Des services sociaux de base dans une zone hors de contrôle pendant des années
Kouri Bougoudi a longtemps été un « no man’s land », la région étant restée hors de contrôle pendant de longues années. Les orpailleurs étaient le plus souvent armés afin de se défendre en cas d’affrontements. Mais la situation semble changer depuis le drame du 23 mai, quand une simple dispute entre deux orpailleurs a abouti à la mort d’une centaine de personnes.

Dès lors, la présence de l’armée a été renforcée sur le site.

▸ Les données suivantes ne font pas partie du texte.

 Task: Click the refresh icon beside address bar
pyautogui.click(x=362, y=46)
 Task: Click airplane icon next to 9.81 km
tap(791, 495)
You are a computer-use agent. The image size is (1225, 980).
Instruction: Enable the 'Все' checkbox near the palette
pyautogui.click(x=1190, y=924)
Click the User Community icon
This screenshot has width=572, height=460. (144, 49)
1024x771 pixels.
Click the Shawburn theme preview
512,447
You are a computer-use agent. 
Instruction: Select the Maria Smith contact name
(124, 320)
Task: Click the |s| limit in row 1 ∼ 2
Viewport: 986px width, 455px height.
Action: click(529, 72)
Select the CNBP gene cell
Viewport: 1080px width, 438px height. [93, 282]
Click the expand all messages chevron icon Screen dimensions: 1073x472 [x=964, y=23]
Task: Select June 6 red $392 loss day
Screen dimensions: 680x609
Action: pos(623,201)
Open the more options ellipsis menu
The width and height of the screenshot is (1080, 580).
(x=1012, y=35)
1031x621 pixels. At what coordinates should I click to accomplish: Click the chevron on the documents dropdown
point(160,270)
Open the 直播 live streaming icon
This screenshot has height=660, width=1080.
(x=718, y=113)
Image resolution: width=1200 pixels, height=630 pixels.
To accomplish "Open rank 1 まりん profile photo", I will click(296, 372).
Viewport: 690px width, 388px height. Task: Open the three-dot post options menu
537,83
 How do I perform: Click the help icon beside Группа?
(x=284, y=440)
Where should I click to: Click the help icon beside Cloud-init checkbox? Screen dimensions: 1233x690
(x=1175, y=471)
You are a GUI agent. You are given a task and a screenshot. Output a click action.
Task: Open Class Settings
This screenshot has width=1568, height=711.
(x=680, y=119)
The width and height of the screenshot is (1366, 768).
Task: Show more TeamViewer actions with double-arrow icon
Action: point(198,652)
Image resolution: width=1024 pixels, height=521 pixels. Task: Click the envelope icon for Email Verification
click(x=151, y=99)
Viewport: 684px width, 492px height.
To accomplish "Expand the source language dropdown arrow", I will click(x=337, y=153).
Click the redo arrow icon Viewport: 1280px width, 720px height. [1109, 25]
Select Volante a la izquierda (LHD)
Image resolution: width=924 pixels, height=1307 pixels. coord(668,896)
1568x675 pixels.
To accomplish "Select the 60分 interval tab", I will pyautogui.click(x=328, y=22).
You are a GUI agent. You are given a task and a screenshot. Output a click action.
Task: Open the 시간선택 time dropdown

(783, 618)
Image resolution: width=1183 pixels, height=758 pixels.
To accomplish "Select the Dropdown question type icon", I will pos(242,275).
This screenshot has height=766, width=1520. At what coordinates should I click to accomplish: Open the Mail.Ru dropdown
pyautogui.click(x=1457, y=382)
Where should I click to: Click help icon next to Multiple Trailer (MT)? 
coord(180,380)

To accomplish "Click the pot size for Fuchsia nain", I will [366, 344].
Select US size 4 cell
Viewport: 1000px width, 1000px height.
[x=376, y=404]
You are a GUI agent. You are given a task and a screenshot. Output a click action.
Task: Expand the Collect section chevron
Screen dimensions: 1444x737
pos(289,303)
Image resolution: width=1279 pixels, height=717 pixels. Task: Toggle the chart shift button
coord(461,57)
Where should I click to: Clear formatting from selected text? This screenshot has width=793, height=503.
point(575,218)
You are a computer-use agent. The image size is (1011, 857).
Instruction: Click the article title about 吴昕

Des comptoirs seront installés pour gérer l’activité aurifère, qui, selon le président du conseil militaire de transition, génère 57 milliards de francs CFA par semaine.

L’État va aussi installer des services sociaux de base. Mahamat Idriss Déby a annoncé la construction d’un hôpital et l’installation des points d’eau. Cela, car plusieurs orpailleurs ont péri de soif dans cette chaîne de montagnes, située en plein Sahara.

L’installation de tous ces services devrait permettre un retour de la sécurité à Kouri Bogoudi, voir son développement socio-économique. Puisque, a déclaré Mahamat Idriss Déby, l’État du Texas aux États-Unis, ainsi que la ville sud-africaine de Johannesburg avaient eu un passé semblable avant d’être aujourd’hui des villes prospères.

Une zone « difficile à contrôler »
Depuis une dizaine d’années, des dizaines de milliers de personnes venues de tout le Sahel s’y sont installées pour tenter de faire fortune dans l’orpaillage clandestin. Selon Jérôme Tubiana, chercheur spécialiste du Tchad, qui a eu l’occasion de se rendre dans cette région, il s’agit d’une zone très « difficile à contrôler », notamment dû à « la frontière avec la Libye ».